Desde luego, en los trabajos sobre ciencia experimental y sobre filosofía natural se encuentran cuestiones que, de algún modo, se relacionan con los problemas de la teología natural. Resulta lógico que quien los encuentra no los abandone en las manos de otros investigadores. Nada hay que objetar a ello, con tal que, al tratar esos problemas, se utilice el rigor lógico necesario y se eviten extrapolaciones injustificadas de un ámbito a otro.
La búsqueda de una integración entre los diferentes ámbitos de explicaciones es una tarea siempre importante, cuyo interés viene subrayado en nuestra época por la existencia de una gran especialización que dificulta conseguir explicaciones unitarias. La filosofía de la naturaleza puede contribuir en gran manera a lograr ese objetivo. En efecto, no pocos obstáculos para la integración provienen de perspectivas cientificistas y naturalistas que, si bien están objetivamente trasnochadas y responden a planteamientos positivistas ampliamente superados por el propio desarrollo de la ciencia y de la epistemología, se presentan como si fuesen una consecuencia de los avances científicos.
El análisis epistemológico basta para descubrir las falacias de tales intentos. Pero, si se desea conseguir una integración positiva de los diferentes saberes, será necesario trabajar en el ámbito de la filosofía de la naturaleza, que es el nivel filosófico en el que las ideas científicas deben ser valoradas en orden a precisar su significado completo.
Concluiré señalando que uno de los ámbitos más prometedores para conseguir la integración de los diferentes saberes es el estudio de las presuposiciones de la ciencia. Precisamente, una de ellas es la inteligibilidad de la naturaleza. El científico debe suponer que existe un orden natural que es independiente de sus investigaciones, y el progreso de la ciencia manifiesta que ese orden no sólo existe, sino que está lleno de fuerza, vitalidad y unidad.

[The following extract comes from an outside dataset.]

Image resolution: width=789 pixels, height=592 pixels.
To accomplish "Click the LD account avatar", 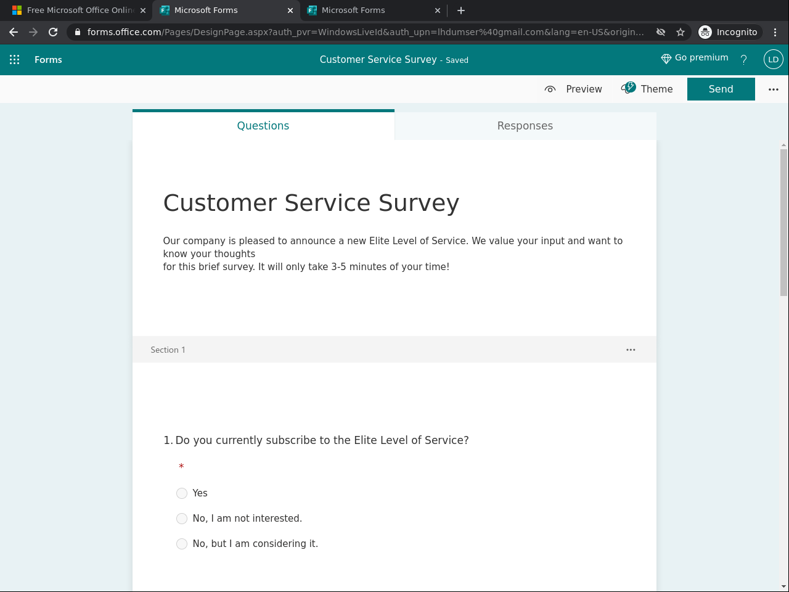I will 773,59.
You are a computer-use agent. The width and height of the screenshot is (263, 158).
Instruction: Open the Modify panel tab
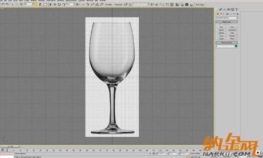pyautogui.click(x=221, y=9)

Una renovada filosofía de la naturaleza constituye el puente imprescindible para conseguir descripciones y explicaciones que, contando con las informaciones que la ciencia proporciona y procediendo con todo el rigor lógico necesario, permitan conseguir una auténtica integración de los diferentes ámbitos del saber. Una rigurosa filosofía de la naturaleza presentará a la naturaleza con toda su consistencia propia, y al mismo tiempo remitirá a explicaciones más profundas de esa consistencia, que sólo se encontran en el ámbito de la teología natural.